> _Text excerpt_
Always delicate, he was subject as a child to attacks of croup – that dreaded haunter of Victorian homes – and other bronchial troubles; but he was fortunate in his nurse, who watched over him through the interminable nights, diverting him and indulging herself – for she had a great love of and feeling for words – by repeating in her rich Lowland accent, hymns, the metrical versions of the Psalms and the old tales of the Covenanters. One of young Louis's favourite games was to play at being Minister and holding Service in the Kirk.
The first batch of these verses came to him at Braemar in the intervals of writing The Sea Cook, or Treasur
e Island, a Story for Boys, as he called it while it was still in its early chapters. The words were running off his pen as fast as his hand could shape the letters. It was a glorious moment of creation and achievement. He was confident of success and had his young stepson, Lloyd Osbourne, beside him, providing an enthusiastic audience.
During the next four years (from 1881 to 1884) the rest of the rhymes were written, some in sadly different circumstances; as when he lay in the half darkness of a sickroom at Hyères with his right arm tied to his side to lessen the risk of further haemorrhage. He was accustomed to illness; and as he lay there, unable to read, hardly able to speak, his mind must surely have wandered back into those vivid memories of far-off days to pass the time, recalling with the peculiar clearness that comes in illness, not only the great occasions but also the little things, the smell of frost, the look of his own small footprints in new snow, the feel of darkness, the brilliance of spring days and the richness of summer.
Was it from a memory of himself sailing boats on the Water of Leith, that he wrote ‘Where Go the Boats?’, playing, as he often must have done, while staying with his grandfather at the Manse at Colinton?
‘Do you remember,’ he asked Cummy, ‘making the whistle at Mount Chessie? I do not think it was my knife; I believe it was yours; but rhyme is a great monarch and goes before honesty, in these affairs at least.’ This little incident is told in ‘My Treasures’ (see page 64).
Those years at the end of the seventies and the beginning of the eighties were rich ones for children with their annual yield of lovely picture-books by Randolph Caldecott, Kate Greenaway, and Walter Crane, cheap to buy but beautifully produced. New ideas were in the air, and it was suggested that Stevenson should provide a volume of stories for Caldecott to illustrate. He was thrilled with the idea, but somehow it came to nothing and, when his Verses were ready to be illustrated, Caldecott's health was already giving way (he died in the February of 1884) and Steven-son suggested either of the other great names, preferably Crane, as artist; but this, too, came to nothing, and the book was published in the spring of 1885 without any pictures.

> _What needs to be done_
Reproduce the passage on Stevenson's childhood verses between "Was it from" and "(see page 64).", inclusive.

> _Data segment_
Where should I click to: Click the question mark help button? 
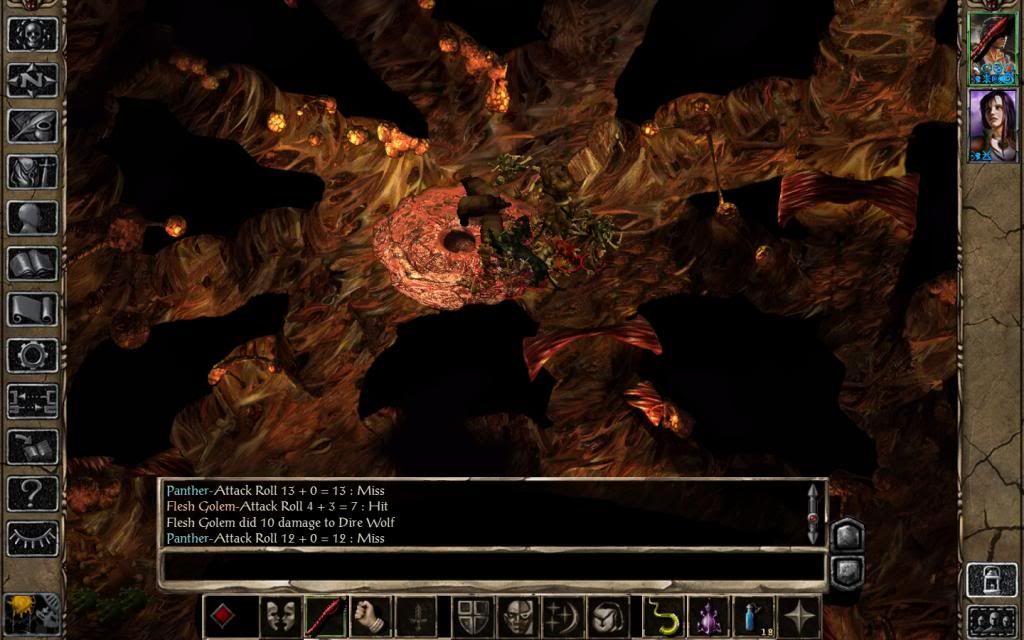point(32,493)
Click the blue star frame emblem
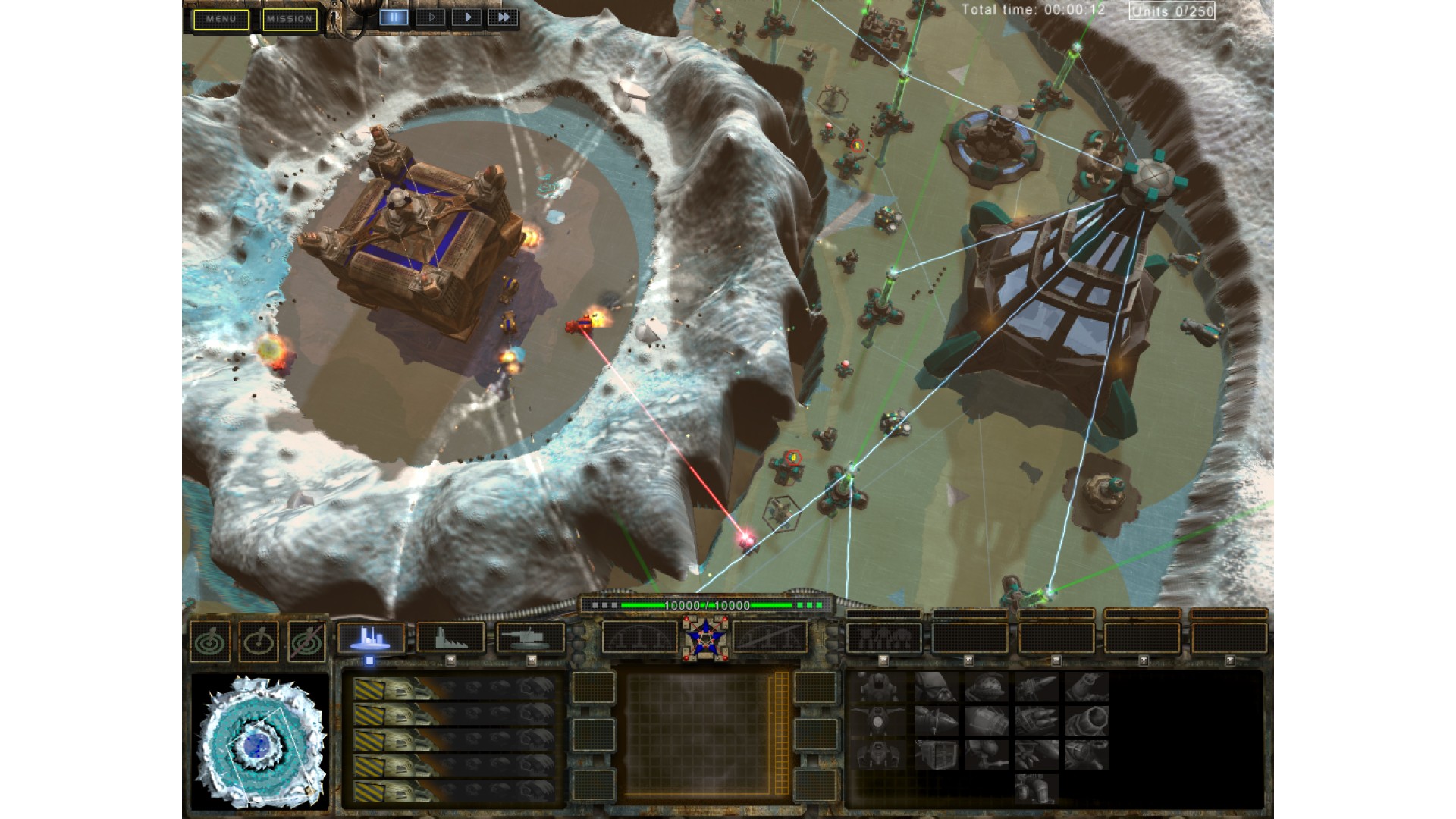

> _Response to the task_
Was it from a memory of himself sailing boats on the Water of Leith, that he wrote ‘Where Go the Boats?’, playing, as he often must have done, while staying with his grandfather at the Manse at Colinton?
‘Do you remember,’ he asked Cummy, ‘making the whistle at Mount Chessie? I do not think it was my knife; I believe it was yours; but rhyme is a great monarch and goes before honesty, in these affairs at least.’ This little incident is told in ‘My Treasures’ (see page 64).